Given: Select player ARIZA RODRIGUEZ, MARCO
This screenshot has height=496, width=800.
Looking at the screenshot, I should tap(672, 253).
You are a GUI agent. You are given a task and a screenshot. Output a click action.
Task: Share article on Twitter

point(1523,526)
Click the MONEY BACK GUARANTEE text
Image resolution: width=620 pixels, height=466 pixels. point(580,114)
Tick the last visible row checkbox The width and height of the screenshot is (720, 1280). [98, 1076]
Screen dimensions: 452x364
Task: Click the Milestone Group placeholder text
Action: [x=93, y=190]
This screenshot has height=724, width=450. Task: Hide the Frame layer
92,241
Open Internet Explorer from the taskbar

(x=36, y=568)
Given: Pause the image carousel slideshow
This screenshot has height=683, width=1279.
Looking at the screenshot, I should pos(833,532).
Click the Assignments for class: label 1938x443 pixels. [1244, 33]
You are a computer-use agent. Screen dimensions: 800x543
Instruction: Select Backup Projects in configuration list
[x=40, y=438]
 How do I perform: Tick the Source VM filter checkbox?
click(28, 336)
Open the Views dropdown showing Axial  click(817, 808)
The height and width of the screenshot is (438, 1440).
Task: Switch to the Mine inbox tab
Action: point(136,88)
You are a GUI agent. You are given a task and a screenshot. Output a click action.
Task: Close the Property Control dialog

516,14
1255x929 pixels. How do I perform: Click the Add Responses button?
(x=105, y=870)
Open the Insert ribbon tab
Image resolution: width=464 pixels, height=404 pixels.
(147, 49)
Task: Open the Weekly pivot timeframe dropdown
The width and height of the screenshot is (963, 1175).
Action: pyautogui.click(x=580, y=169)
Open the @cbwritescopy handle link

**YOUR OBJECTIVE:** Please transcribe the listing in its entirety, exactly.

**TASK SOLUTION:**
Given: Select player ARIZA RODRIGUEZ, MARCO
This screenshot has height=496, width=800.
Looking at the screenshot, I should tap(672, 253).
You are a GUI agent. You are given a task and a screenshot. Output a click action.
Task: Share article on Twitter

point(1523,526)
Click the MONEY BACK GUARANTEE text
Image resolution: width=620 pixels, height=466 pixels. point(580,114)
Tick the last visible row checkbox The width and height of the screenshot is (720, 1280). [98, 1076]
Screen dimensions: 452x364
Task: Click the Milestone Group placeholder text
Action: [x=93, y=190]
This screenshot has height=724, width=450. Task: Hide the Frame layer
92,241
Open Internet Explorer from the taskbar

(x=36, y=568)
Given: Pause the image carousel slideshow
This screenshot has height=683, width=1279.
Looking at the screenshot, I should pos(833,532).
Click the Assignments for class: label 1938x443 pixels. [1244, 33]
You are a computer-use agent. Screen dimensions: 800x543
Instruction: Select Backup Projects in configuration list
[x=40, y=438]
 How do I perform: Tick the Source VM filter checkbox?
click(28, 336)
Open the Views dropdown showing Axial  click(817, 808)
The height and width of the screenshot is (438, 1440).
Task: Switch to the Mine inbox tab
Action: point(136,88)
You are a GUI agent. You are given a task and a screenshot. Output a click action.
Task: Close the Property Control dialog

516,14
1255x929 pixels. How do I perform: Click the Add Responses button?
(x=105, y=870)
Open the Insert ribbon tab
Image resolution: width=464 pixels, height=404 pixels.
(147, 49)
Task: Open the Weekly pivot timeframe dropdown
The width and height of the screenshot is (963, 1175).
Action: pyautogui.click(x=580, y=169)
Open the @cbwritescopy handle link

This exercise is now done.